Adhd brain is amusing.
I know I need to make a list, but I fight making a list, and then I go to the store and completely neglect everything I need and come home with a donkey.
“PARKOUR!” – me, after tripping over nothing on the sidewalk
I felt bad for the monster so once a week we switch and I sleep under the bed.
Everyone is so pissed off about the birds that they neglect to notice those eight maids a-milking also came with eight cows a-shitting.

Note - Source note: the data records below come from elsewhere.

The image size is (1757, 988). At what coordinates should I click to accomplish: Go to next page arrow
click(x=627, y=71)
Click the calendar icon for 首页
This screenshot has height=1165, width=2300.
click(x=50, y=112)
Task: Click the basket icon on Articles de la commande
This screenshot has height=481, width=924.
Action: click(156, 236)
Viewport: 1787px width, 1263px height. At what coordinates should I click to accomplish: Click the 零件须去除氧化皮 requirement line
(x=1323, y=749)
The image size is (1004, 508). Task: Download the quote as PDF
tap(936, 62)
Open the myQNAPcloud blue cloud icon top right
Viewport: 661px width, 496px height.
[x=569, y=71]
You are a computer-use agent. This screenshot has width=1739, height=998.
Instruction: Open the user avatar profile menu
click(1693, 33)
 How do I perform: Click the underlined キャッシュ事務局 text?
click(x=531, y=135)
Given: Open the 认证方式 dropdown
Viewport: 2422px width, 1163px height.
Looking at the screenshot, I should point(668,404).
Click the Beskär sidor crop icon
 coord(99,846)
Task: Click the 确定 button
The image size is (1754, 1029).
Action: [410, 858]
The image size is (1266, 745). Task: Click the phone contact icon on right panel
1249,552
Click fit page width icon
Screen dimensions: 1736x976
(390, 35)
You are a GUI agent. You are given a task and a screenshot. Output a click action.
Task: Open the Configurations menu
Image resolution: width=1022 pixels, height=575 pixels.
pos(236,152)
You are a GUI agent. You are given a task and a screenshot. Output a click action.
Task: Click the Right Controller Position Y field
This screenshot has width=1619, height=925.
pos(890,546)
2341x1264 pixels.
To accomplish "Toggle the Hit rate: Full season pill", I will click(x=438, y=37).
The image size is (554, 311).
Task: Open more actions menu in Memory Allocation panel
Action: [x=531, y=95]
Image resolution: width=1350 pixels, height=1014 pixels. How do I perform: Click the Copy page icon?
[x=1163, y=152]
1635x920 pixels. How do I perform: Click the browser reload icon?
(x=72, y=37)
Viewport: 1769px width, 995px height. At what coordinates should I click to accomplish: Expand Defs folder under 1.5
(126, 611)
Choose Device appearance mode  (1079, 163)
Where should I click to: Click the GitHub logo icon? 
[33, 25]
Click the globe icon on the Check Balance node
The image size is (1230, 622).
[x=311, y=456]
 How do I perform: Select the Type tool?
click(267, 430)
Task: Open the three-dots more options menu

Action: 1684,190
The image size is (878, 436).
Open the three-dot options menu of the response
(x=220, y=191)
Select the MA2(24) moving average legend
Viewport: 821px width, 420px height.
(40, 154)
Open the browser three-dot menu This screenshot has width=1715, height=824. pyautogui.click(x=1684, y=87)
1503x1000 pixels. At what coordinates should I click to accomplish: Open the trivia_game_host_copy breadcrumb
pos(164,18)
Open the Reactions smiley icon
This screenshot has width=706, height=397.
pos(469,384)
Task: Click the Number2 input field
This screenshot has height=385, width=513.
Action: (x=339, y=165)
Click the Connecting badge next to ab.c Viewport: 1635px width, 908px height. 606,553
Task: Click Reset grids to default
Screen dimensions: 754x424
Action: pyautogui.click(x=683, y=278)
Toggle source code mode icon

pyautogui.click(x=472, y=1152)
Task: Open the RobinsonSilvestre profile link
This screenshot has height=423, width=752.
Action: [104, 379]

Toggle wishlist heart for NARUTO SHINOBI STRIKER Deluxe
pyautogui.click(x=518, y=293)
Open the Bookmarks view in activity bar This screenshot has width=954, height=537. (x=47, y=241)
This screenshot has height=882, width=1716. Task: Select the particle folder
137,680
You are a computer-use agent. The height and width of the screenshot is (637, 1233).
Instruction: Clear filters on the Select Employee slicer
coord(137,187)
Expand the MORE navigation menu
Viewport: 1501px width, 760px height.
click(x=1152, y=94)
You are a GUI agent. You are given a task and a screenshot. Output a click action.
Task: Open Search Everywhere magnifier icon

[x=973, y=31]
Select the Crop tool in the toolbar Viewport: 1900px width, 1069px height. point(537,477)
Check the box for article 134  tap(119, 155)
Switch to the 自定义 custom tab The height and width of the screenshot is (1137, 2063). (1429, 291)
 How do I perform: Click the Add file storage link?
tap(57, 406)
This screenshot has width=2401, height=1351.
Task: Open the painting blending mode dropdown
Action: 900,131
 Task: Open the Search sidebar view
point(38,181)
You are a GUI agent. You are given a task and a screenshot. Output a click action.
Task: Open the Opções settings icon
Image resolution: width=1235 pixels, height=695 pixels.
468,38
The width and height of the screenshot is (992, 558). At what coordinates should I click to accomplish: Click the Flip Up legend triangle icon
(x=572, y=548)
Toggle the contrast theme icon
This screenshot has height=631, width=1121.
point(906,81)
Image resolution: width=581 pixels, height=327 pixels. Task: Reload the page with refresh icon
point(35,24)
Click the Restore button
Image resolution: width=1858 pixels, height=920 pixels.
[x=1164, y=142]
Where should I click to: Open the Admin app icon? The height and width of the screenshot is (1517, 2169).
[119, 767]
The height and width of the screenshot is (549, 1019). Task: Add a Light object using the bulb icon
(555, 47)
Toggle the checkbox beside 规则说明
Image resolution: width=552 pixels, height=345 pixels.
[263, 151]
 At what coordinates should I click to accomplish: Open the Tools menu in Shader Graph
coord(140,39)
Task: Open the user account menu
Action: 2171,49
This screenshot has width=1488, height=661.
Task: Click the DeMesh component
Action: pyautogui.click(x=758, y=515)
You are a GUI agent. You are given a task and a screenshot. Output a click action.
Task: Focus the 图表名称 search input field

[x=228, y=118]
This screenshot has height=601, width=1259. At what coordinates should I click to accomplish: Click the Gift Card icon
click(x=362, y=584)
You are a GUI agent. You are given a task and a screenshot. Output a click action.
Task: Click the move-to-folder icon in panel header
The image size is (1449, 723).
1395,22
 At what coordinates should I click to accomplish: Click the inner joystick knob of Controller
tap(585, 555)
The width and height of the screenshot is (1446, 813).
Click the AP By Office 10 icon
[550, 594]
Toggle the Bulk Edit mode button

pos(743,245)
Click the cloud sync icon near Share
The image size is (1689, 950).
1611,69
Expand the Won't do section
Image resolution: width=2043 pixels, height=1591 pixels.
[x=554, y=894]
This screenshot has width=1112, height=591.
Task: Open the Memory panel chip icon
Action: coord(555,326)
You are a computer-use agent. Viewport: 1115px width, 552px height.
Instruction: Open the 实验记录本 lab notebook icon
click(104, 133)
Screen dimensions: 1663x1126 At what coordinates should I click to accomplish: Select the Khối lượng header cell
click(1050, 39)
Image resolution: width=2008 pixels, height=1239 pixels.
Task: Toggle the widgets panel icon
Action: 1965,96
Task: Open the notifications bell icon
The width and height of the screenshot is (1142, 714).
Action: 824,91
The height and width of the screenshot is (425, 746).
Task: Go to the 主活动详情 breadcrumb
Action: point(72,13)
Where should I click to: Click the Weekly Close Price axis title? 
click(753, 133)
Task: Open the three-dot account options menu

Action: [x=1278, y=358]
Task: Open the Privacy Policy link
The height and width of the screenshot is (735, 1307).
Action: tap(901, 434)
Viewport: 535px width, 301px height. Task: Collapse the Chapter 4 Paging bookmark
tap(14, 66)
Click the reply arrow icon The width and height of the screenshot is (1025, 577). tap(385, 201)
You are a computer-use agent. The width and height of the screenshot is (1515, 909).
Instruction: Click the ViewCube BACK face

I put my hand upon your hip
And then I steal yo queso dip
Good: being told by your friends that you have a big heart
Bad: being told by your doctor that you have a big heart
Daughter didn’t want “sunscream” so I put her outside and yelled “SUN…. GET HER” and now she’s flipping out.
I have two dogs, one dominates, the other is a subwoofer.
When I say, “I’ve always wanted an island”, I meant in the Caribbean, not the kitchen.
My wife wants me to stay on twitter because she doesn’t want me to tell her 10 jokes a day.
This gum has my stomach convinced food is coming.
[donating blood]
Nurse: you’re looking faint. Can I get you a drink?
Me: no thanks, I’ve just had like 60 of those strawberry Capri Suns
[at a movie theater]
Cashier: Can I help u?
Me: One large cornpop please
C: Sir it’s the other way around
Me: Ok- can I help u?
Me: “Where are you headed?”
Daughter: “A sorority thing.”
Me: “Okay, have fun with the new friends I bought you.”
Daughter: “You’re savage.”
Going forward I’m only saying I love you to cheeseburgers.
Danke for calling Germany.
To order beer, press 1.
To order weapons, press 2.
To order philosophy, press 1 until it resembles a 2.
Netflix: Because you watched that one movie that had Christmas lights in the background of a scene, here are 37 Netflix original holiday movies you might enjoy…
PILOT: if you look out the window you’ll see we’re cruising at 35,000 feet
[i look out the window]
[THE SKY IS FULL OF FEET JESUS CHRIST]
Yeah, I experimented in college. I tried beet chips.
Me, 7yrs ago: NO EATING in my new car. I mean spotless
Me, Now: u hungry car? *mashes donut into CD player*
Law Enforcement: We’re cracking down on distracted driving.
Car companies: Here’s a 9-inch TV in your dashboard.
The worst fight I’ve ever been in is with Clingwrap.
HER: I love Deadpool
ME: I love Dead Pool
HER: Oh, cool, you read comics too?
ME: *staring out at pond where I toss victims’ bodies* Hmm?
A barbed wire tattoo is a great way to keep people from breaking into your upper arm.
As a young Catholic, you learn saints’ feast days don’t involve feasting. As an adult Catholic, you realize it doesn’t have to be that way.
Gingerbread man: i’m just not cut out for this
Therapist: actually you absolutely are
Stop asking dumb questions on the internet; ask for money.
My son made the mistake of telling me I was being overdramatic so I just changed the WiFi password.
We’ll see who’s overdramatic in about 2 minutes.
Talking to a toddler is like working customer service. For example, she’s screaming at me and I’m apologizing for something I had nothing to do with.